VICTORIA - Red tape is generally portrayed as this snarled, sticky tangle that chokes and traps you.
And often, it is.
But sometimes it's more like a helpful line strung along a path to warn of real dangers, to the individual or the community. Stay on the path and you never get tangled. After all, laws are red tape and they discourage people from breaking into our homes.
The B.C. Liberals came into office with an anti-regulation bias, which is a good thing. Government's starting point should be that anything that infringes on people's freedom to make choices is bad and needs to be justified based on a greater good.
So we make people were seatbelts - even though that infringes on their right to make choices - because we all pay the costs of putting them back together after a car crash.
But on a couple of current issues we're seeing evidence that ideology, inertia or inefficiency has blinded the government to the need for regulation.
Take private colleges and language schools. The Liberals eliminated a board that regulated the colleges in 2003 and turned the task over to the industry. In 2004, it deregulated the language schools.
Private colleges would regulate themselves out of self-interest, the government reasoned. And it accepted the language schools' argument that regulation made it hard for them to compete with schools in neighbouring states and provinces.
Deregulation was, in this case, a mistake. Students - especially overseas students - were left with no effective way to assess the quality and reliability of private B.C. colleges and language schools. Complaints quickly followed.
Last year a private college owned by one of the people the government named to the industry board was ordered to close after students said they had spent thousands of dollars for worthless degrees.

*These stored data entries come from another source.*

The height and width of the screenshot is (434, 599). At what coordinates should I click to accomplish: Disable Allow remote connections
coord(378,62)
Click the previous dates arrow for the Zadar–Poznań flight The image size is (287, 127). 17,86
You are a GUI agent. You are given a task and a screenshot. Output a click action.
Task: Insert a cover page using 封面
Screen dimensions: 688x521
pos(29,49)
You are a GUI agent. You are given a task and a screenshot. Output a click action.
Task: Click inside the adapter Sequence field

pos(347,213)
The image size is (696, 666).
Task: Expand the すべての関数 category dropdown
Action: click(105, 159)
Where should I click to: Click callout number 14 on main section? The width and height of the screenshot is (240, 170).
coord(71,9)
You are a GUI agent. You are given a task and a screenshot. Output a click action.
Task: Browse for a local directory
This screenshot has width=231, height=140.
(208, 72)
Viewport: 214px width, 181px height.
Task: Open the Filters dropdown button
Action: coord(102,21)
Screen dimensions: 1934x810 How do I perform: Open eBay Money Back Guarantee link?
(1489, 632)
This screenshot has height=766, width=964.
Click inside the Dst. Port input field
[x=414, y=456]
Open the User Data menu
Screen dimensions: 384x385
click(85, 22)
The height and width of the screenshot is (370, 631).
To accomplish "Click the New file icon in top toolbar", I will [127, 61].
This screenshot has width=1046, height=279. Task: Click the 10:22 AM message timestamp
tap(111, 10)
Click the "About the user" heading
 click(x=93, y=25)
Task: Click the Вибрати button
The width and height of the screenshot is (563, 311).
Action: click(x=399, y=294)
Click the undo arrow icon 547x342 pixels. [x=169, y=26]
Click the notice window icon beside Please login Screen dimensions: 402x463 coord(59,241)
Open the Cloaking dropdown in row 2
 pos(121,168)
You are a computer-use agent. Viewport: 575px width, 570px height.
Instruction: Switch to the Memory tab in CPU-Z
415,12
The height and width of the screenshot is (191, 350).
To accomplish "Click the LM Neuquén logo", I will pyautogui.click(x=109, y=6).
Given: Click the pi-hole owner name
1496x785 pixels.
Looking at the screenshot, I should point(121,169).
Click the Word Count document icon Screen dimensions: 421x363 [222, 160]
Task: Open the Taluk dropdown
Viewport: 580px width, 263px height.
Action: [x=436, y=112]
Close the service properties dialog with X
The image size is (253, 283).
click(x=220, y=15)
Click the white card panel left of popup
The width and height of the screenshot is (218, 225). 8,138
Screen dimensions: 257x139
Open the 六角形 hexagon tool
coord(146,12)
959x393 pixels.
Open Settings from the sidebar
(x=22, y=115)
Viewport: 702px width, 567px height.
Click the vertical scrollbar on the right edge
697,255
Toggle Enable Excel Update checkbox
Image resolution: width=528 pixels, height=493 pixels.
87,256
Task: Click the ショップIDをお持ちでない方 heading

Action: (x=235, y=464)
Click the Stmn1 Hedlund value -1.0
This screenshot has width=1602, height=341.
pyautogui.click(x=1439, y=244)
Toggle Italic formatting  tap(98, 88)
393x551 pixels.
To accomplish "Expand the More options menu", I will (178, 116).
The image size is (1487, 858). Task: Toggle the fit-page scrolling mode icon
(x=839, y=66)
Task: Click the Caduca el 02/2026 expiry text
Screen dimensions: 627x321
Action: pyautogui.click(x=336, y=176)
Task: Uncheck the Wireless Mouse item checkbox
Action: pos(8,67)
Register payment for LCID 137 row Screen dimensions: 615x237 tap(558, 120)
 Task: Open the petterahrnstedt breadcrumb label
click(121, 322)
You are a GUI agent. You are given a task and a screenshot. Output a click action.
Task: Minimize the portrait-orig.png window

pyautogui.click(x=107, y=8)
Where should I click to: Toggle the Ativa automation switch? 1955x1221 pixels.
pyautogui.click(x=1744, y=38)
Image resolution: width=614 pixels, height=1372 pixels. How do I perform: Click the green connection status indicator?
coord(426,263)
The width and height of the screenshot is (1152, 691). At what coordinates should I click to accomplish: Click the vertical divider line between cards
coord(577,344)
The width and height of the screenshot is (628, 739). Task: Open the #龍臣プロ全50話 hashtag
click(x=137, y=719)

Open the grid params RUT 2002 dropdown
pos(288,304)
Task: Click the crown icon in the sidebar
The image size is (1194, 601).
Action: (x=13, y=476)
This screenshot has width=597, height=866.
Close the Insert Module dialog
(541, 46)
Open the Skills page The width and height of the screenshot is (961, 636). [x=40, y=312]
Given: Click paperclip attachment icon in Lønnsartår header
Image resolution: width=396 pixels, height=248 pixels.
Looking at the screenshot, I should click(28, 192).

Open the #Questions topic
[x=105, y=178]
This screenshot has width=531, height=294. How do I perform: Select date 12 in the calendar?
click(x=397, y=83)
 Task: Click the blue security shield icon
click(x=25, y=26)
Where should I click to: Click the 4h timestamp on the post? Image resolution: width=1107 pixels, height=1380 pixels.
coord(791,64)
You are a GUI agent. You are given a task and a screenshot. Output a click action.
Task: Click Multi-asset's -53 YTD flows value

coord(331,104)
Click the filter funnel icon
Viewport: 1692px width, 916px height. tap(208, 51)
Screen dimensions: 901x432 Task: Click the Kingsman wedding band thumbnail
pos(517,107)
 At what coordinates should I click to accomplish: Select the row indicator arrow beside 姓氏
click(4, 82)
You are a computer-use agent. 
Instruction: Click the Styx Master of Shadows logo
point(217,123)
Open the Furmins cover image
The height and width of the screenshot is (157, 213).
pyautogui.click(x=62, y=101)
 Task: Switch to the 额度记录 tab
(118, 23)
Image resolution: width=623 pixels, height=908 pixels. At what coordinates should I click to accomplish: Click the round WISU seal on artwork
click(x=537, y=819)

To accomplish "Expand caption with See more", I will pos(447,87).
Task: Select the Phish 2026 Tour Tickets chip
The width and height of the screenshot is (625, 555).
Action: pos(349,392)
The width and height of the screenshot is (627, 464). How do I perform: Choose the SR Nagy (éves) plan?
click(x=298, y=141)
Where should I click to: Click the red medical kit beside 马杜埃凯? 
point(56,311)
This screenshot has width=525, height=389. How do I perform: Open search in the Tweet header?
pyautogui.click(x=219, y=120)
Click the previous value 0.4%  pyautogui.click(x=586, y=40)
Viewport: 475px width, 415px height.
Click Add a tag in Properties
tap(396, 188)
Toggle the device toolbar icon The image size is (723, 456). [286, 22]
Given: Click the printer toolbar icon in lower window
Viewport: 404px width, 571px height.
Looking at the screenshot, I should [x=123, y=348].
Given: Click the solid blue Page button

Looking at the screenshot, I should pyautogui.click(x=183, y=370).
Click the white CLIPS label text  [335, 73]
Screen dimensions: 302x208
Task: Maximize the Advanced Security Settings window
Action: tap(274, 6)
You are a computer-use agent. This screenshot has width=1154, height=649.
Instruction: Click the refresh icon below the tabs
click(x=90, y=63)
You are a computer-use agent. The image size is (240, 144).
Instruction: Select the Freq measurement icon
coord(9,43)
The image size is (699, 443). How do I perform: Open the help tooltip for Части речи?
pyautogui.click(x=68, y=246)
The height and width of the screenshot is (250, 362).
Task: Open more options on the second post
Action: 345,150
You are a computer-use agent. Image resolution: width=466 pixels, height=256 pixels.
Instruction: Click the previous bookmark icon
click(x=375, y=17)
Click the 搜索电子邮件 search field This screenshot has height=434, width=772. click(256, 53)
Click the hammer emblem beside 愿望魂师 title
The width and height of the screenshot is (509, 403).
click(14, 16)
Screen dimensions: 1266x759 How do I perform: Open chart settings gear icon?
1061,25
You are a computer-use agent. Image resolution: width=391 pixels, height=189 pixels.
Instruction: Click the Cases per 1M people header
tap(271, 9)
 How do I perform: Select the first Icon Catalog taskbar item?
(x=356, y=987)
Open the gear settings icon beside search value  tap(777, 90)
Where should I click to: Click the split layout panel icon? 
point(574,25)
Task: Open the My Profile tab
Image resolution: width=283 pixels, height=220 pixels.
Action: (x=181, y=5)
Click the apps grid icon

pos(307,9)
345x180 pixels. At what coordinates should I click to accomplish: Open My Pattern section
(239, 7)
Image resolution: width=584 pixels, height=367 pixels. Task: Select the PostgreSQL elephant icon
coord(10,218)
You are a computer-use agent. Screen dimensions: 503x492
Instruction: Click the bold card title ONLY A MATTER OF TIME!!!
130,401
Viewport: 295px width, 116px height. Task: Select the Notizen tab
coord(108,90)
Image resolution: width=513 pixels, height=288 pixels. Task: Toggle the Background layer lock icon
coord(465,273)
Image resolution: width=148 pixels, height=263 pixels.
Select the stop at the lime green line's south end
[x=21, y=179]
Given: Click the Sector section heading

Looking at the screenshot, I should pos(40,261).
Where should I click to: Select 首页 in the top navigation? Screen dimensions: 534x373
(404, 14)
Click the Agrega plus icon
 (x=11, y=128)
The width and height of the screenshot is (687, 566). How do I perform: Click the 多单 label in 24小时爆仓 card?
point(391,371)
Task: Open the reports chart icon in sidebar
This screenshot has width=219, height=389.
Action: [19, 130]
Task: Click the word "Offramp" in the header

And the industry's self-regulating agency, the Private Career-Training Institutes Agency, said it had penalized private colleges 86 times over the previous 18 months without any warning to the public. That's hardly in the interests of students.
Similar concerns were raised about the language schools.
It's not just a problem for students who might be ripped off.
The B.C. Progress Board warned that the lack of standards threatens B.C.'s effort to become an international destination. When a college or language school fails students, the entire province is seen as a risky place to go for an education, the board warned.
And that is what has happened. China, in part because of problems in B.C., has warned students not to enroll in Canadian private colleges until they are properly regulated.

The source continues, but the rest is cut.